Just make your own definition and use it for code development, the find and replace with the standard idiom.
(Or wait for 1.1… with the current release cycle rate it’s already 1 day late 
)
6 Likes
I found myself needing eye in order to contruct a matrix that had identity as a component (as you cannot do A[rows,cols] = I, is this a bug?). As an easy workaround, try: one(zeros(n,n)) which is the same as eye(n)
No, this is not a bug. If you want to construct an identity matrix, use:
Matrix{Float64}(I,rows,cols)
However, usually you do not have to do this, because you can use I in matrix operations, like:
julia> A = [1 2 3; 4 5 6; 7 8 9];
julia> B = A + 3*I
3×3 Array{Int64,2}:
4 2 3
4 8 6
7 8 12
which saves some allocations.
2 Likes
It would be nice to be able to do a[2:3, 2:3] = I though.
8 Likes
How do you know which “piece” of I to use?
The whole thing — just like you use the whole of the matrix B when you assign A[rows, cols] = B. I’ve wanted to try to add broadcast support to I at some point — then we’d get A[rows, cols] .= I for free. That said, it’d probably be easier to piecemeal support into normal nonscalar assignment.
1 Like
But it’s more like writing A[2:3, 2:3] = B when B is a matrix that’s bigger than A. (In the case of I, infinitely big.) In that case there is no “whole thing”.
I think of I as dynamically “snapping” to an appropriate size once it’s known. E.g., in A + I you’re not adding an infinitely large matrix to A, you’re adding the identity of size A.
9 Likes
Agree, I don’t think of I as infinitely large, it’s whatever size it needs to be.
1 Like
julia> using LinearAlgebra
julia> a = rand(2,2);
julia> [I a;
a I]
4×4 Array{Float64,2}:
1.0 0.0 0.779878 0.959605
0.0 1.0 0.509001 0.809747
0.779878 0.959605 1.0 0.0
0.509001 0.809747 0.0 1.0
I is what it has to be to fit.
3 Likes
Yes please to broadcasting!
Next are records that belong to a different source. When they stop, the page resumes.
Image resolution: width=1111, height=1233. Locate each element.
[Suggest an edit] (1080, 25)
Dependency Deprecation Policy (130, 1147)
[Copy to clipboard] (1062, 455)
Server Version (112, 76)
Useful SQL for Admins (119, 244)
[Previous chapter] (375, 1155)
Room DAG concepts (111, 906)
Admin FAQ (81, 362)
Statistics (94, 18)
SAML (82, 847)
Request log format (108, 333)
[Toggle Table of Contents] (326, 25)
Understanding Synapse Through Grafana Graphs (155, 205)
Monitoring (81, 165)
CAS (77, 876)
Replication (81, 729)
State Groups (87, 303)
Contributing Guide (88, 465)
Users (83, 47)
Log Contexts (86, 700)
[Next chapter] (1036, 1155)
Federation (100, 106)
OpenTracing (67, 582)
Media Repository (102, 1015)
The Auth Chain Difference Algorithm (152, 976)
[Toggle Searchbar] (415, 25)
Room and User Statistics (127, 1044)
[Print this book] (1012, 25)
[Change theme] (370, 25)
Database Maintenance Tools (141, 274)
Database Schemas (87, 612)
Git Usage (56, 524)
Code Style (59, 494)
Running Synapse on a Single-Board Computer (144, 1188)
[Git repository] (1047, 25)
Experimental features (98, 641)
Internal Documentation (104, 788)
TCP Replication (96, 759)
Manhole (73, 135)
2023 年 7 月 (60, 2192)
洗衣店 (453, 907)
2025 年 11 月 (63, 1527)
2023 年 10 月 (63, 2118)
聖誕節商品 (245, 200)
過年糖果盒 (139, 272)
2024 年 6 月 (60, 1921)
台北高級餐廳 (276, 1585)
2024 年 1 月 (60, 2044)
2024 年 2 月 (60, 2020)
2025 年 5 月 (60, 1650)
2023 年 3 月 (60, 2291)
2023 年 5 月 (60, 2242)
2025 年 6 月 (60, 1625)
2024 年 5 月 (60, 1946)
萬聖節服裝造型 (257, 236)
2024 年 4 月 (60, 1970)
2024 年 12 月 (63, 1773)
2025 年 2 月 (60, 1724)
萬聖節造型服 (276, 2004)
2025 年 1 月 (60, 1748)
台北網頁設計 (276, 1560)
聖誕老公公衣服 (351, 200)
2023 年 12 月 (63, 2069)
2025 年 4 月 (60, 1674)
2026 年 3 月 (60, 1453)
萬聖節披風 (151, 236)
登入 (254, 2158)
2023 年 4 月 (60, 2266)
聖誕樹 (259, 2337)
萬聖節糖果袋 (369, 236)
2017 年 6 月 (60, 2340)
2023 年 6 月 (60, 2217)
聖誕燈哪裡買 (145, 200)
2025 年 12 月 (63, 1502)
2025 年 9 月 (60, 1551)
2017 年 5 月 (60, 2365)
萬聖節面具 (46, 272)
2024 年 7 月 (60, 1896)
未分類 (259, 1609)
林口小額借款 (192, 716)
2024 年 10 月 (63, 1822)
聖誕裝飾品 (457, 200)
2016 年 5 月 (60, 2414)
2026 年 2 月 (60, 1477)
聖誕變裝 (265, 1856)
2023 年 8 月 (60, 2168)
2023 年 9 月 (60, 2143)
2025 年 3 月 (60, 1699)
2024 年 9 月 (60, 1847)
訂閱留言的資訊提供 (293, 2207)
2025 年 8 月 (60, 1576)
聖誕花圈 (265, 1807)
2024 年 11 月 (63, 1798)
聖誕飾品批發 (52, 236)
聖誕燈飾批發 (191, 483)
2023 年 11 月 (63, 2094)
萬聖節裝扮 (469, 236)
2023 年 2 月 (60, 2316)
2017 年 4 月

I’ll add that the example from long ago in this thread where
A = ones(2, 2)
A .+ I
is not valid. Usually I would probably not be forming such a matrix, but if I needed to the broadcasting syntax is much nicer than an explicit loop over the diagonal.
Is there issue to track progress on adding syntax like A[2:3, 2:3] = I?